# Task objective
What you write should be an exact repeat of the lines from the one with "Given: Click the Procurar search field" through the final line below, minus the pictures.

(Dataset entries)

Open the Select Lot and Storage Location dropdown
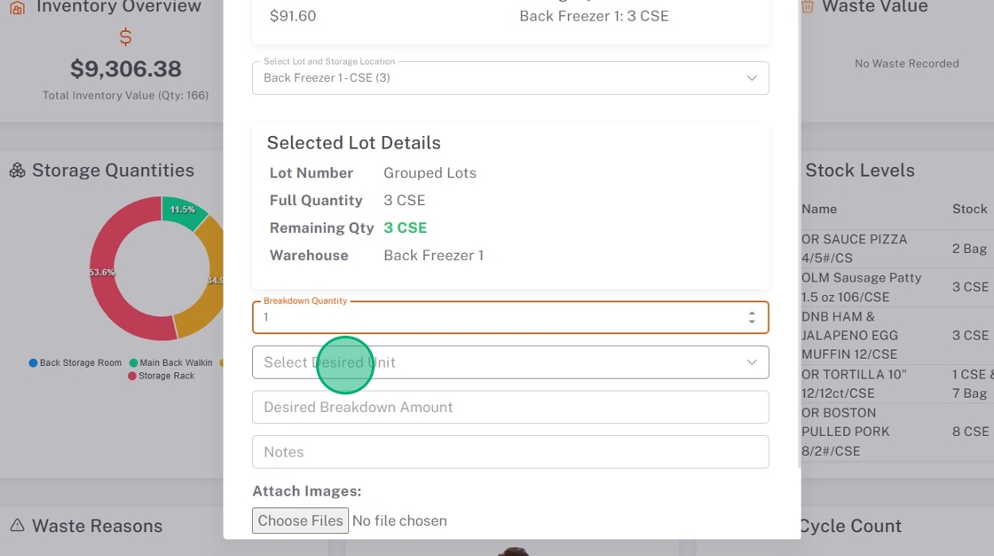The image size is (994, 556). click(x=510, y=78)
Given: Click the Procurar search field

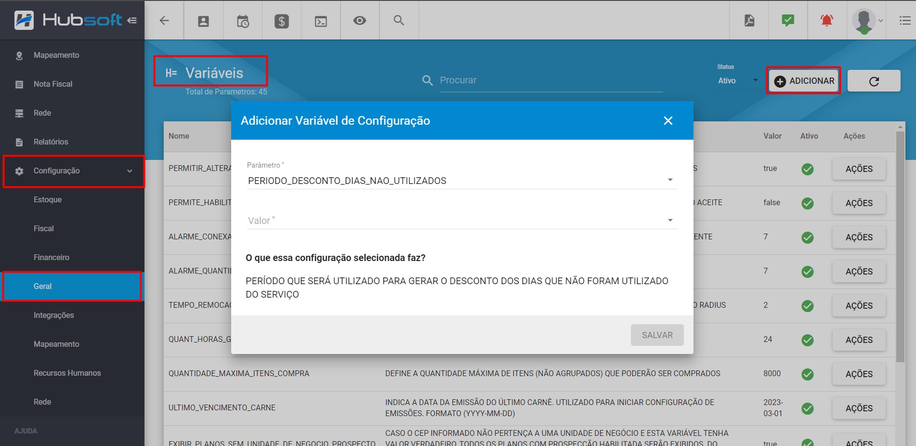Looking at the screenshot, I should point(550,80).
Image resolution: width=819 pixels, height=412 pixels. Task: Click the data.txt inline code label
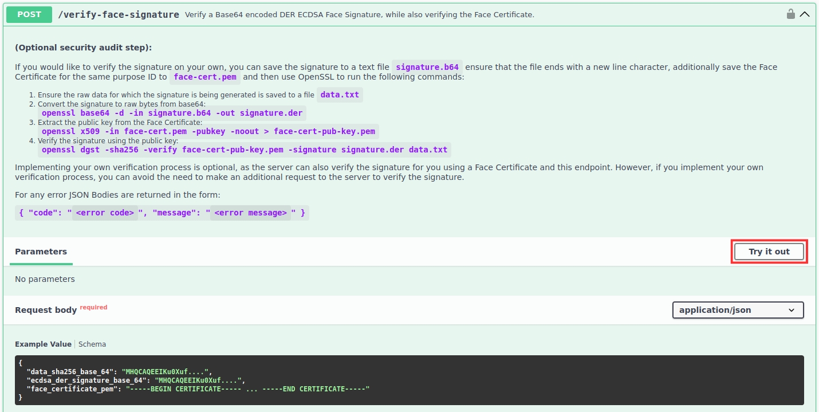(340, 95)
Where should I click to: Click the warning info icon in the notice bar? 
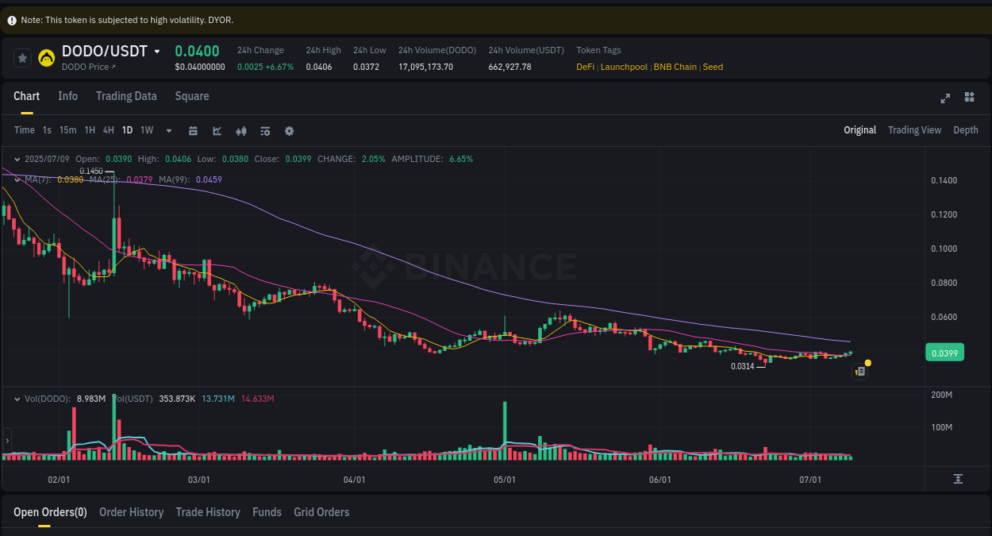[11, 19]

# Answer for the task
Given: Click the Procurar search field

Looking at the screenshot, I should point(550,80).
Image resolution: width=819 pixels, height=412 pixels. Task: Click the data.txt inline code label
(340, 95)
Where should I click to: Click the warning info icon in the notice bar? 
[11, 19]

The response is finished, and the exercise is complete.